* **TEKS SUMBER**
··········

Bisnis.com, JAKARTA – Harga minyak mengalami penguatan seiring dengan menurunnya cadangan minyak AS. Karena itu, harga berpotensi menguji level resistan berikutnya di kisaran US$58—US$58,50 per barel.
Pada perdagangan Rabu (22/10) pukul 10.05 WIB, harga minyak West Texas Intermediate (WTI) menguat 0,81 poin atau 1,43% menjadi US$57,64 per barel di New York Merchantile Exhange.
Adapun harga minyak Brent naik 0,49 poin atau 0,78% menuju US$63,06 per barel di ICE Futures yang berbasis di London.
Analis Monex Investindo Futures Faisyal dalam publikasi risetnya mengatakan bahwa harga minyak berpeluang menguat dalam jangka pendek pascarilis data American Petroleum Institute (API).
Dalam laporan API disebutkan bahwa persediaan minyak AS menurun sebesar 6,36 juta barel dalam pekan yang berakhir 17 November 2017. Angka itu melebihi perkiraan jajak pendapat Reuters yang memperkirakan penurunan sebesar 1,5 juta barel.

··········

Cuplikan Dataset
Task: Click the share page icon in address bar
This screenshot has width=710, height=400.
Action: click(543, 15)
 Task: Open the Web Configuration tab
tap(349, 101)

··········

* **KUMPULAN LATIHAN**
- A) Menurut teks tentang harga minyak, berapa harga minyak Brent di ICE Futures?
- B) Sambunglah teks tentang harga minyak mulai setelah kalimat terakhirnya.

* **HASIL JAWABAN**
- A) US$63,06 per barel.

- B)
Produksi minyak AS yang selalu menjadi kendala dalam penguatan harga minyak tentunya menjadi sentimen yang positif ketika terjadi penurunan produksi. Hal inilah yang memicu kenaikan harga di tengah optimisme OPEC untuk melakukan perpanjangan pemangkasan produksi.
Baca Juga
Pada hari ini investor tengah menunggu laporan cadangan dari Energy Information Administration (EIA) sebagai petunjuk permintaan minyak di AS.
Faisyal menuturkan bahwa harga minyak bertahan di atas level US$57,40 per barel mensinyalkan potensi untuk bergerak naik menguji resistan pada area US$58,00 per barel.
“Break ke atas area ini akan melanjutkan outlook bullish untuk menguji area US$58,50 atau bahkan US$59,20 per barel,” paparnya.
Sementara untuk pergerakan turun, area US$57,40 per barel menjadi level support terdekat. Break di bawah level tersebut dapat mendorong penurunan lebih lanjut menguji ke area US$56,90 sebelum menargetkan support kuat di US$56,20 per barel.
Berikut analis teknikalnya.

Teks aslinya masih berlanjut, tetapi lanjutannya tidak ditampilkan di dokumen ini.